Extract >>
***

The Transport Mechanism of an Organic Cation, Disopyramide, by Brush-border Membranes. Comparison Between Renal Cortex and Small Intestine of the Rat

Abstract

Abstract The characteristics of disopyramide uptake in brush-border membrane vesicles isolated from rat renal cortex and small intestine were investigated. Transport of disopyramide into an osmotically reactive intravesicular space was observed with notable binding to the membrane surface. An outwardly directed H+ gradient stimulated disopyramide uptake, resulting in a transient uphill transport in both brush-border membranes. As for the renal brush-border membrane, the H+ gradient itself appeared to be the driving force for this stimulation of uptake. These findings suggest that disopyramide-H+ antiport is the mechanism of disopyramide action in renal cell membrane. The initial uptake was saturable (Km and Vmax of 680 μm and 1·25 nmol (mg protein)−1/30 s, respectively). The stimulation of disopyramide uptake by an outward H+ gradient in rat intestinal brush-border membrane was due to an interior negative H+-diffusion potential. A K+-diffusion potential (interior negative) enhanced disopyramide uptake. These results suggest that there are different mechanisms of disopyramide uptake for renal and intestinal brush-border membrane vesicles.

***

Extracted material >>
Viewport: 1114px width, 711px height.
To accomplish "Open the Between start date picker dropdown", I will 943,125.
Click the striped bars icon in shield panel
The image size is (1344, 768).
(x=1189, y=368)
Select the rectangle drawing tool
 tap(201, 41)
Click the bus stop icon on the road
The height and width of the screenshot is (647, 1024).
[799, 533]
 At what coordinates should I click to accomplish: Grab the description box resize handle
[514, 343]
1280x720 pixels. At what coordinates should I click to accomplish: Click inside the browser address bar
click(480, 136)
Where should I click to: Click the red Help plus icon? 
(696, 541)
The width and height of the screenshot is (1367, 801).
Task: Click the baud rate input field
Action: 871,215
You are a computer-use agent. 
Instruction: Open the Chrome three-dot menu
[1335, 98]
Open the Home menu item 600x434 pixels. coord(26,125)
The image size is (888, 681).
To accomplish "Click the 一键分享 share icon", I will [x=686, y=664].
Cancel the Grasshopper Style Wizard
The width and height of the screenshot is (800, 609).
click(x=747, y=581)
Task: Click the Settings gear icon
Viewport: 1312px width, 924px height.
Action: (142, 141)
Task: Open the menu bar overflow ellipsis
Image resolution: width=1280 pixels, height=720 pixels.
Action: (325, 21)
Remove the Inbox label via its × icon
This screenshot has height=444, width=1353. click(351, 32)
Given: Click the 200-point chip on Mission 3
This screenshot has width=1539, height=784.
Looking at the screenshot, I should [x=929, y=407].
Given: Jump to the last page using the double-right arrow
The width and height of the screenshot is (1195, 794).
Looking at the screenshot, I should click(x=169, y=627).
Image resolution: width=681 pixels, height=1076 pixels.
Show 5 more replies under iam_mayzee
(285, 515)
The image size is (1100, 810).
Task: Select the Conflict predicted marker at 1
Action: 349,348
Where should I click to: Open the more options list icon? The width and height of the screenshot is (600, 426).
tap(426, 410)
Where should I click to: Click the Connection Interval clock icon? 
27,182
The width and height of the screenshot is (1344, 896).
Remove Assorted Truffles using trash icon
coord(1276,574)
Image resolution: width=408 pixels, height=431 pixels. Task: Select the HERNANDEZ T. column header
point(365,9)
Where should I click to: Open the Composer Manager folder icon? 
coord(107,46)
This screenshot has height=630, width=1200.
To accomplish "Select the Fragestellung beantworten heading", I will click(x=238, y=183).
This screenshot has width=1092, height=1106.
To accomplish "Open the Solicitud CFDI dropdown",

***

Brief >>
Using the abstract on disopyramide uptake above, answer these questions:
1. From which two rat tissues were the brush-border membrane vesicles isolated?
2. To what was the stimulation of disopyramide uptake by an outward H+ gradient in the intestinal brush-border membrane attributed?
3. What effect did an interior-negative K+-diffusion potential have on disopyramide uptake?

Result >>
1. Renal cortex and small intestine.
2. An interior negative H+-diffusion potential.
3. It enhanced disopyramide uptake.